18.07.2007

Dilaver DEMİRAĞ - Küresel Isınma ve İklim (2)

İKLİM MODELEMESİ
Dünya iklim sistemi çok karmaşık bir bulmacayı andırmakta. Bu iklim sisteminden saf atmosfer değil, yanı sıra okyanuslar, okyanus akıntı sistemleri, kutup bölgeleri ormanlar, çöller, buzullar, yanar dağlar ve insani etkenler sorumlu olabilmekte ve bu da çok yönlü değişkenlerin sistem üzerinde etkili olmasına yol açmaktadır.
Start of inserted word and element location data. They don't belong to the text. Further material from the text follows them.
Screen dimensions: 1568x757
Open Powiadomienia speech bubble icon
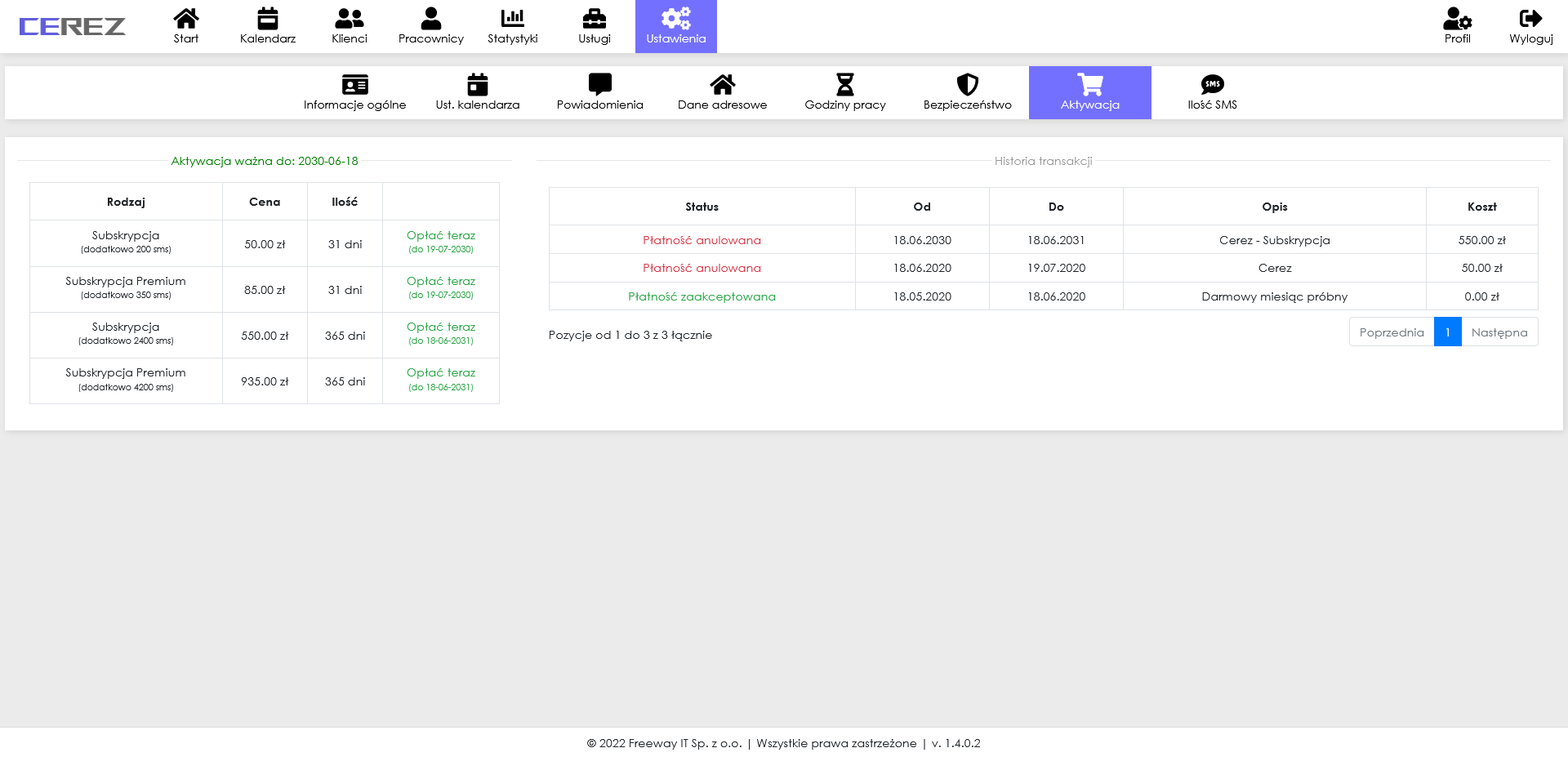[x=599, y=85]
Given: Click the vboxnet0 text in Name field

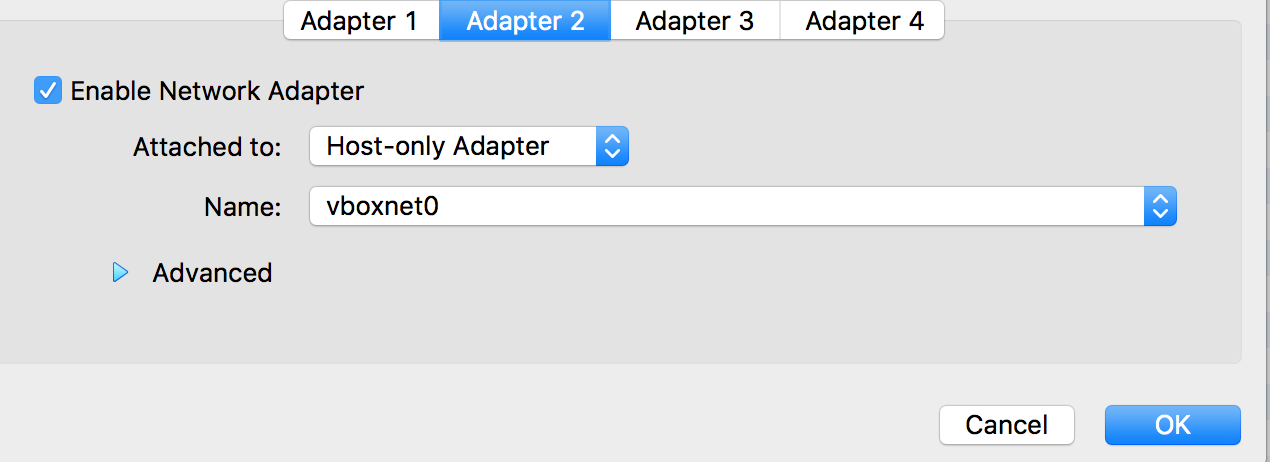Looking at the screenshot, I should click(x=383, y=207).
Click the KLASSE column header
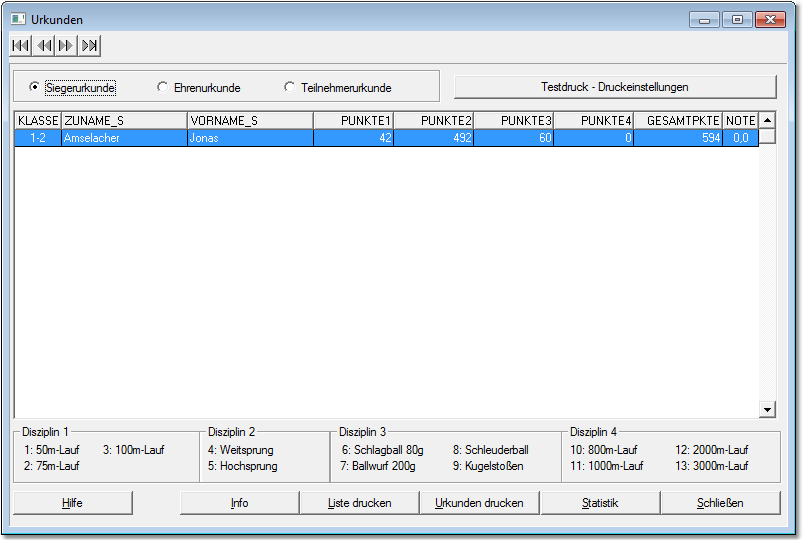 click(38, 120)
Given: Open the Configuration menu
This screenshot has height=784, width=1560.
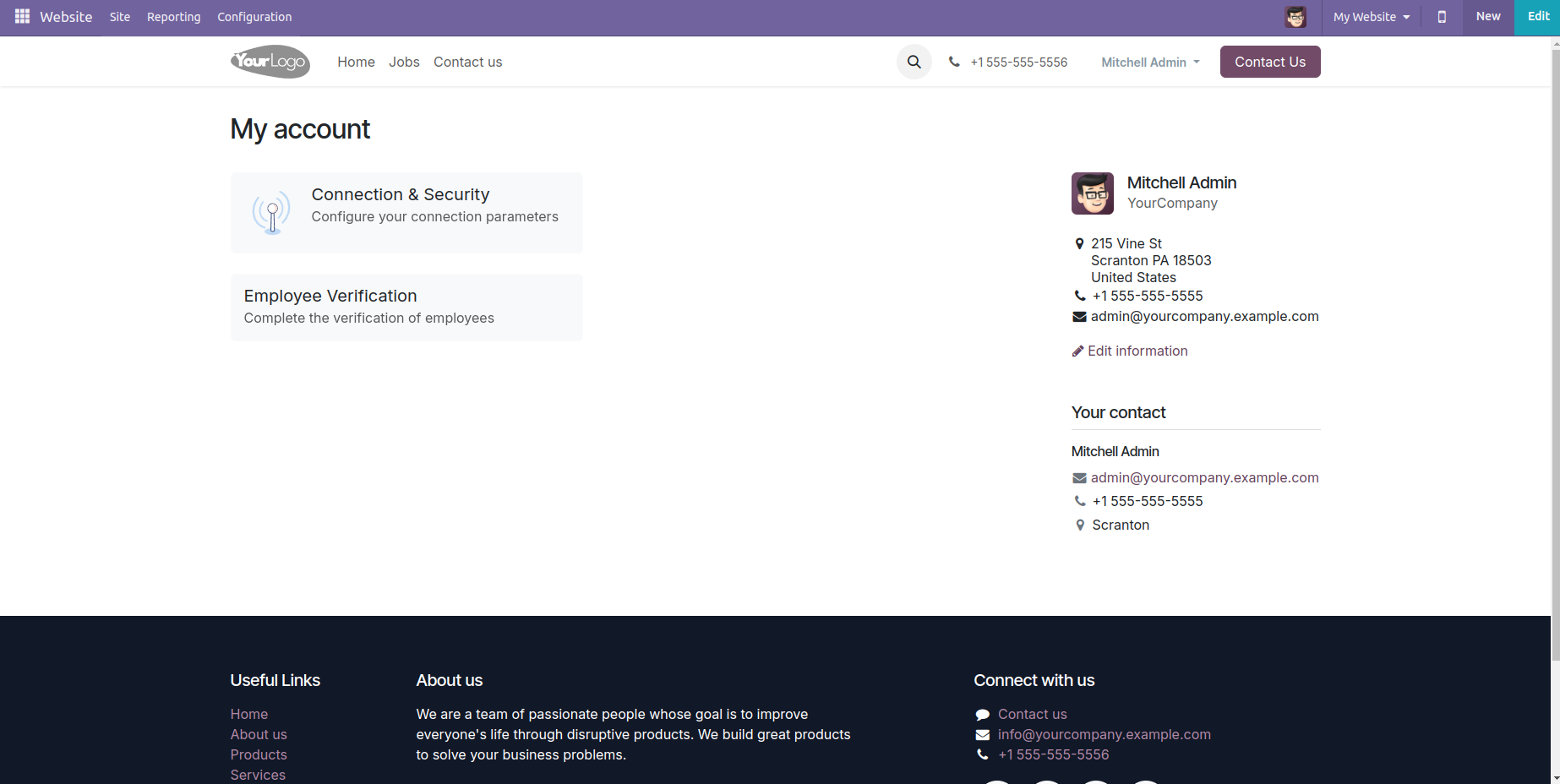Looking at the screenshot, I should (x=254, y=17).
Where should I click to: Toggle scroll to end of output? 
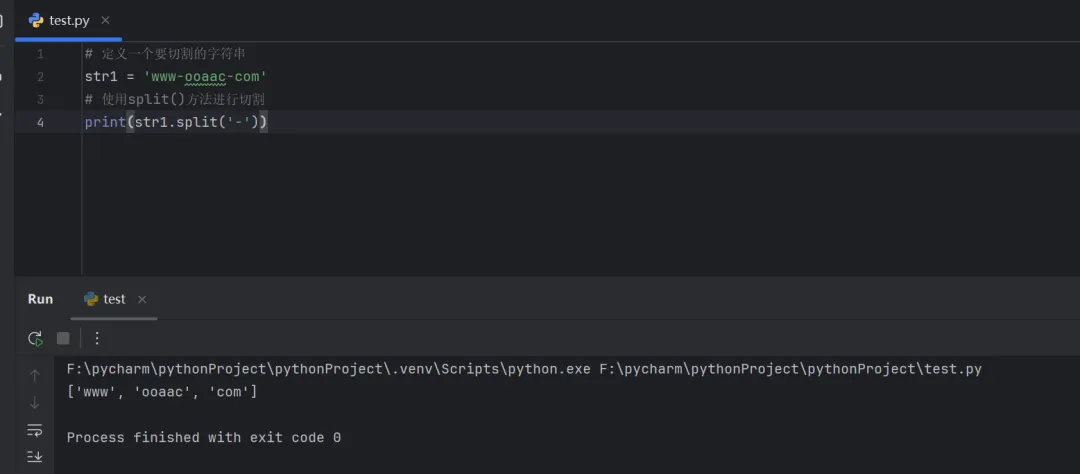click(35, 456)
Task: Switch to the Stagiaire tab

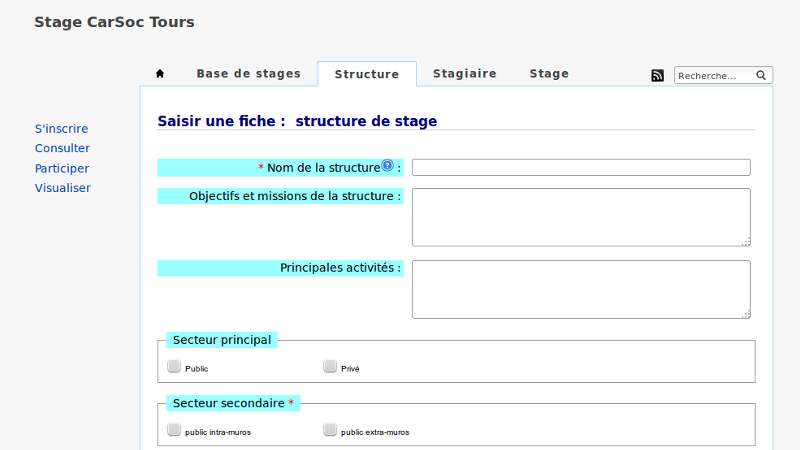Action: click(464, 74)
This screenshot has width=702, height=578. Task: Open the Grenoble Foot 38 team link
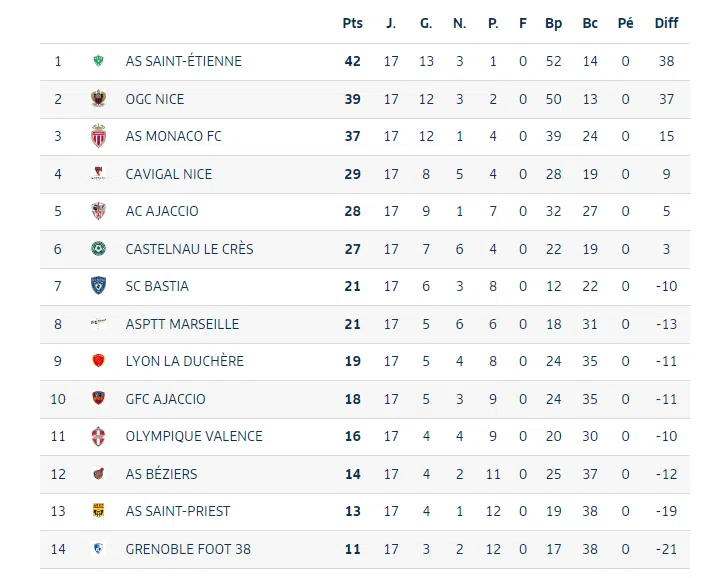click(188, 549)
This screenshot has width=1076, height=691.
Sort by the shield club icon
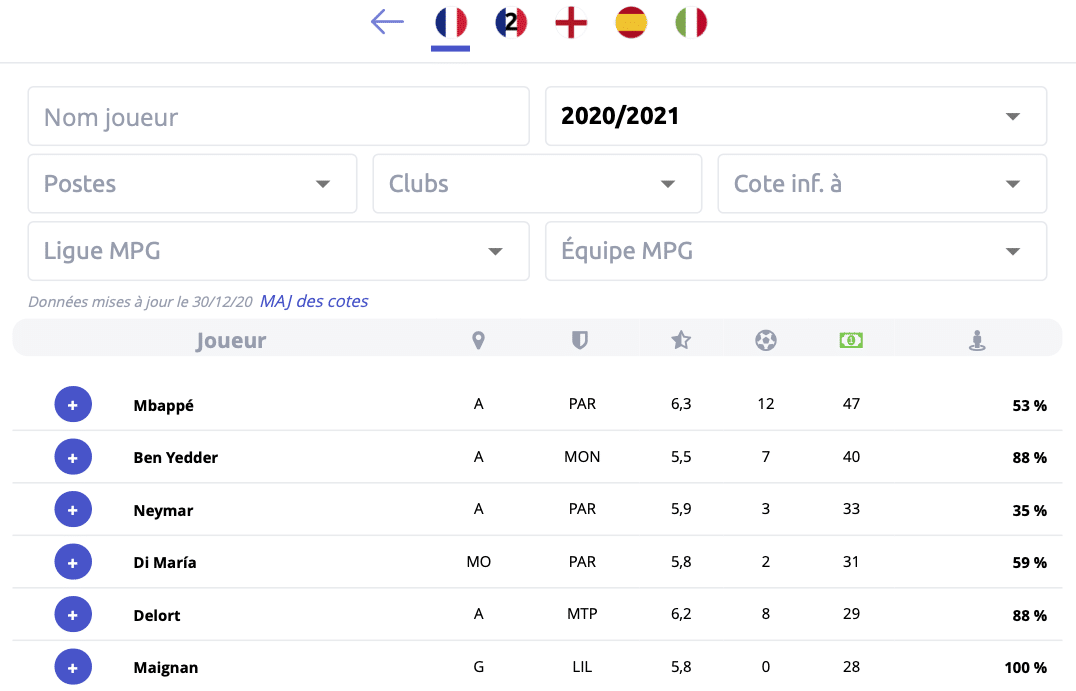[x=579, y=340]
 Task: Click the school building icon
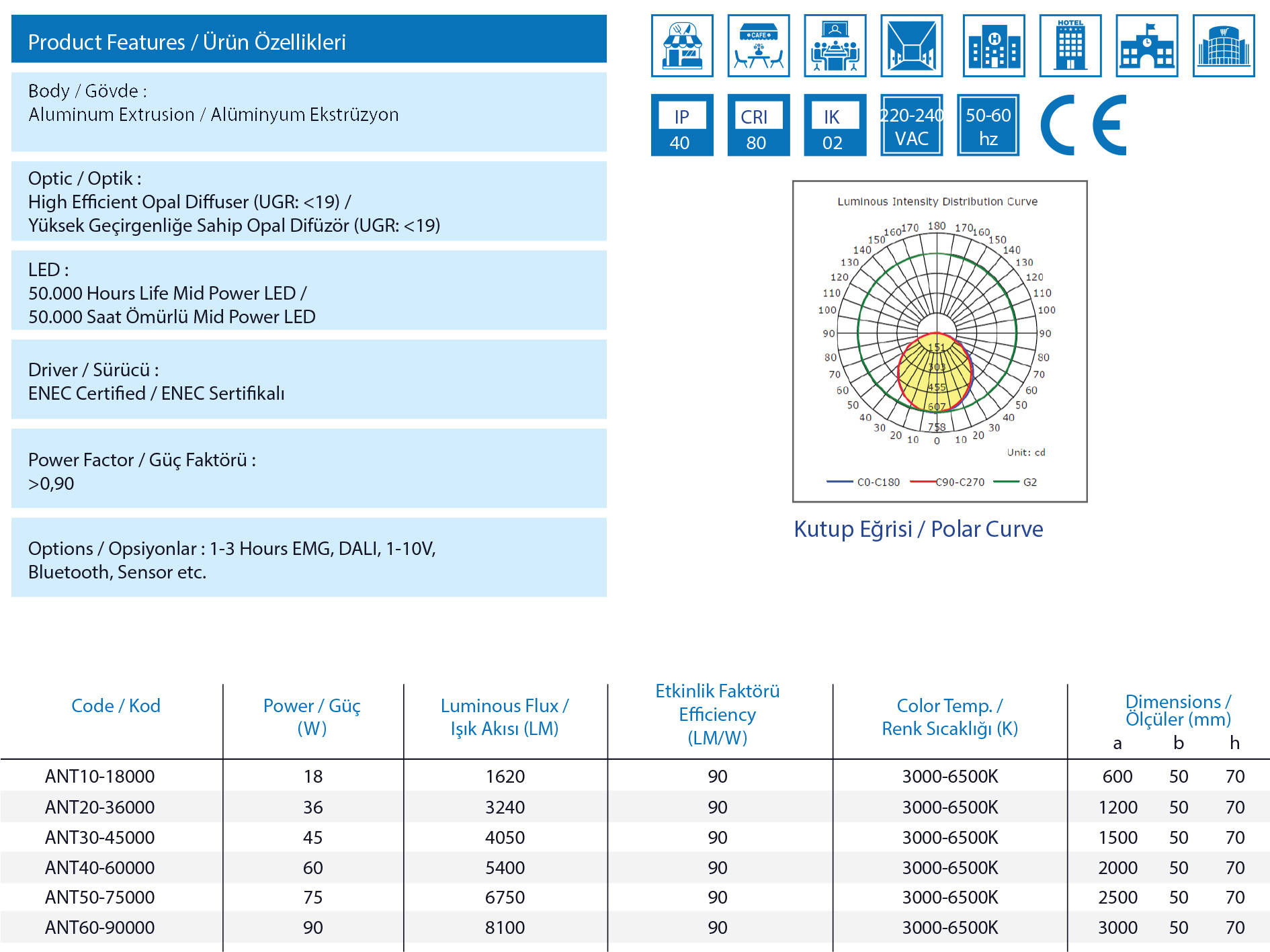coord(1147,46)
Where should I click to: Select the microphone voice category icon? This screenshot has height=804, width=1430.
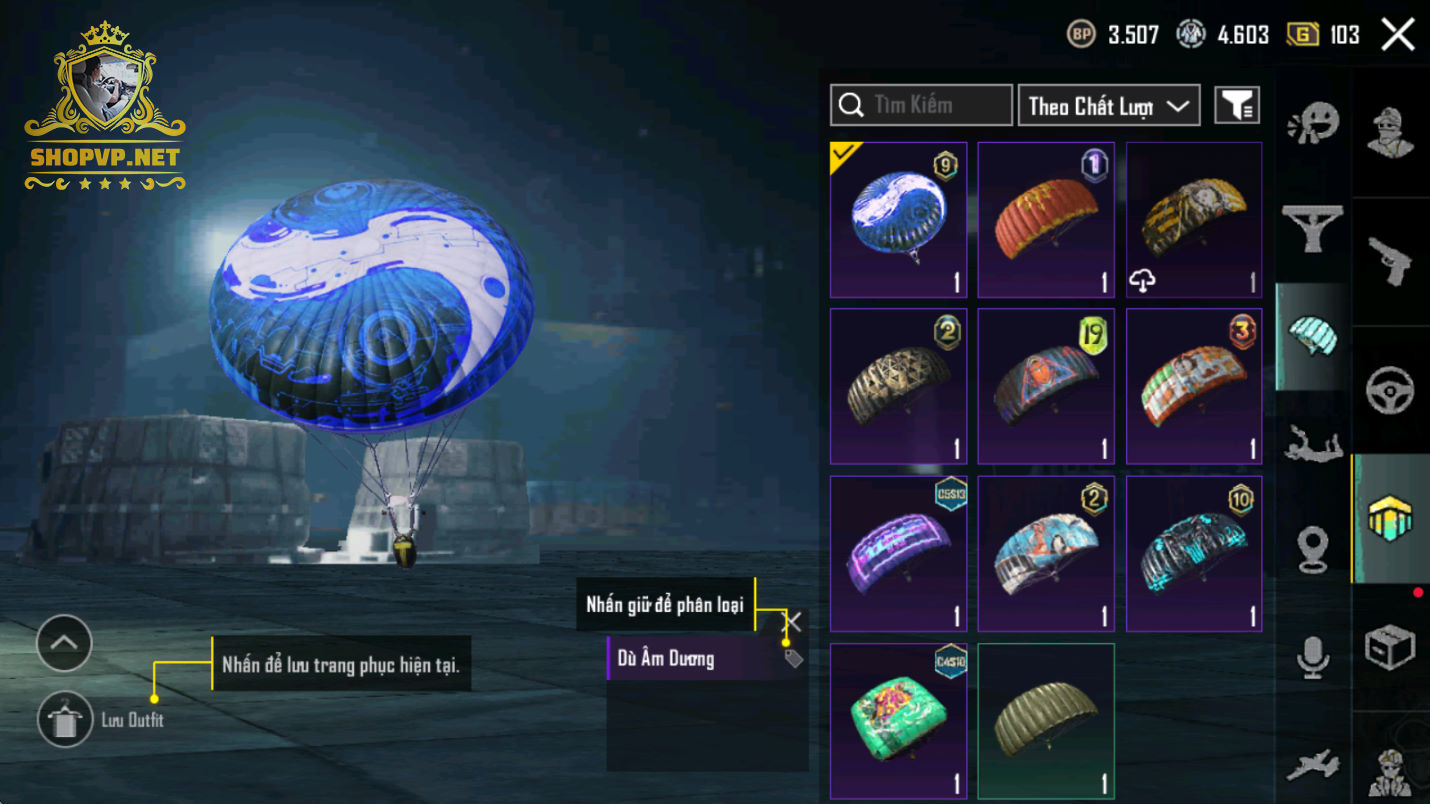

Sistem bu denli karmaşık ve çok yönlü olduğu için bu unsurların her birinin sistem üzerinde ne tür bir etki doğurduğu gezegensel ölçekte iklim yapısında ne tür değişimleri başlattığı halen tam olarak bilinebilmiş, çözümlenebilmiş değildir. Bu yönde hala alınacak bir hayli mesafe olduğu iklim bilimcilerin üzerinde ittifak ettiği bir noktadır. Tüm bu etkenler nedeniyle hava durumuna ilişkin tahminler de bulunmadan, kasırga rotalarının belirlenmesinde ve gelecekte iklimde yaşanabilecek olası değişikliklerin öngörülebilmesinde iklim bilimcilerin en çok başvurdukları araç süper bilgisayarlar olmuştur. Bu bilgisayarla iklimi etkileyen değişik unsurlara ilişkin elde edilen veriler ışığında bilgiler girilmekte sonra da bilgisayar ortamında yapılan matematiksel modellemeler aracılığıyla belli bir takım çıktılar elde edilmekte. Bu matematiksel modelleri ilk oluşturan kişiler dünyaca ünlü matematikçi John Neumann başkanlığında bir grup bilim insanı olmuştur. Bu çalışmalar sayesinde hem doğru ve isabetli hava tahminleri yapılabilmiş, hem de bu tahminler kişisel beceri olmaktan çıkıp bir bilimsel nitelik kazandı. Küresel iklim sisteminin anlaşılabilmesi ve bu sistemin etkilerini anlak için oluşturulan iklim modellerine de ilk kez 1956’da başlandı. O günden bu yana gözlem tekniklerindeki gelişmeler gözlem ayıtlarının teknolojik kapasitesinin daha elverişli bilgiler elde etmeye dönük gelişimi sonucu
atmosfer olaylarının anlaşılabilmesi, dünya iklim sistemine ilişkin elde edilen bulgular sayesinde bu iklim maddeleri de gelişti ve olup biteni öngörme keskinliği de daha çoğaldı. Meteoroloji uydularının kullanıma bağlanması, yüksek hızlı ve büyük bellekli bilgisayarların devreye girmesi, atmosfere ve okyanuslara dönük gözlemlerin niteliğindeki artışla gelen vericilerin değerlendirilmesinde bir atılım yaşandı.(*)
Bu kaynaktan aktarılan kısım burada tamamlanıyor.